When creationists use lots of ellipses, I tend to wonder what they’re hiding. In this case, it’s quite a bit of redundant crap that shows these verses should be taken metaphorically. It’s poetry, not a science lesson. But of course these dogma-dazzled drips can’t understand that.
Ace’s profound insight is that the Bible calls oceans the “deep” a lot, and wow, how deep are they? His dad tells us the Mariana Trench is super-dooper deep. Which, y’know, is great trivia and stuff, but does nothing to tell us about ocean depth in general. It’s helpfully illustrated with a drawing that is not at all to scale:
Dad babbles on a bit about how we used to measure water depth with ropes with knots in, but now we use sonar, and that’s it. Absolutely no further info on how deep the oceans are. We have learned nothing aside from the depth of one unusual spot. Now Ace is amazed that the seafloor isn’t flat, and they’re on about ocean floor topography. And here, my darlings, they pour the creationist crap on as thick as can be, without actually saying anything outright. It’s all in what they don’t say. They’re happy to talk about features, but not why those features are there. They mention that the Atlantic is smaller than the Pacific, but don’t say that’s because the Atlantic is (comparatively) young. They mention the Mid-Atlantic Ridge, but don’t say that mid-ocean ridges are found throughout the world, or why they’re there, or why the ridges have splits down their middles. They can’t tie everything together and explain how it got that way.
So what do they do instead? Bombard us with disparate facts (screwing up the continental rise in the process – it’s not a level area before the slope of the abyssal plain, folks. It is that slope). And then, having thrown a handful of oceanic trivia in the air, they get as far from science as they can and start proselytizing again. Ace sez the topography of the deep “could be a picture of sin:”
“Pastor Alltruth said the further a sinner gets from the values of the Word of God, the faster and deeper the effects of sin drag him down into the abyss of sin. Even though some people sin less than others, ‘all have sinned and come short of the glory of God’ (Romans 3:23).”

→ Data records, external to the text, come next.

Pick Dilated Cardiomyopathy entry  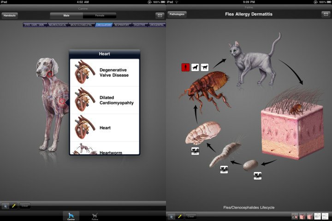pyautogui.click(x=104, y=100)
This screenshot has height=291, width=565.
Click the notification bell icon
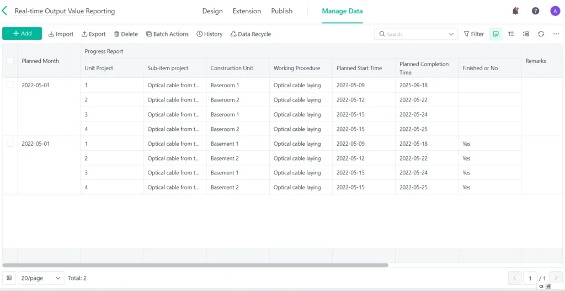point(515,11)
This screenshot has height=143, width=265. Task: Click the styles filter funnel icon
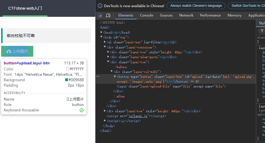click(x=262, y=31)
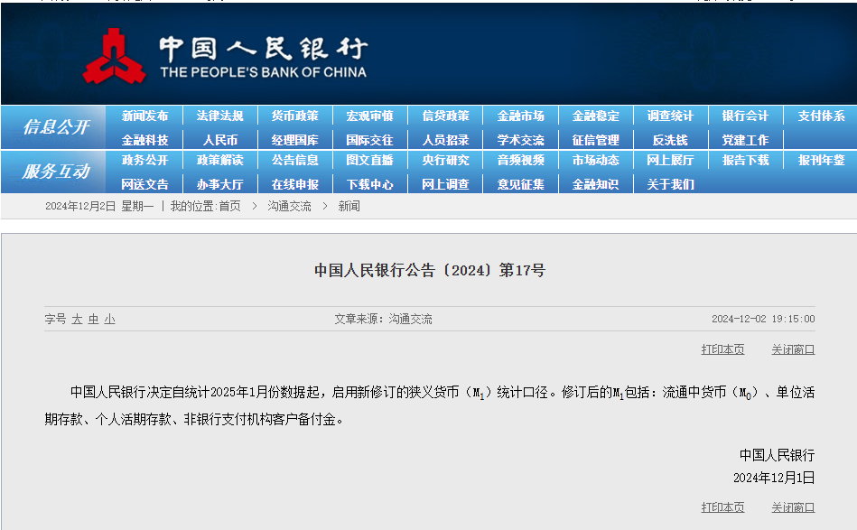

And Ace’s dad burbles that “Christ can put a stop to that downward slide” if the icky sinners ask him nicely, and “Isn’t God great to save us, since we can’t save ourselves?” This is more important than teaching earth science in an earth science booklet.
This leads to one of the most tortured segues in the history of creationist textbooks:
“Dad, I’m glad that God’s Word can penetrate the depths of sin to reach the lowest sinner,” remarked Ace. “How far down does sunlight penetrate into the ocean?”
We’re supposed to be talking about ocean layers in this section, but we get only one layer: the zone of light. Then they babble about how oxygen is mostly in the first 600 feet of water, which isn’t quite correct – certainly not for many areas. Then they sort of vaguely hint about other layers, but without giving them clear names or depths. They sound like people trying to remember what they were taught about oceans in elementary school and are marooned on Mars without an encyclopedia. “Ooo it is so deep, and dark, and cold… oh! And there’s these weird fish. And things. And strange plants!” None of the information given is processed systematically with proper terms.
They have no idea what science is. They don’t even have a passing acquaintance with it. They can’t even get their trivia right. And they think they know everything because the Bible mentions a few things, sort of, if you squint and take everything out of context.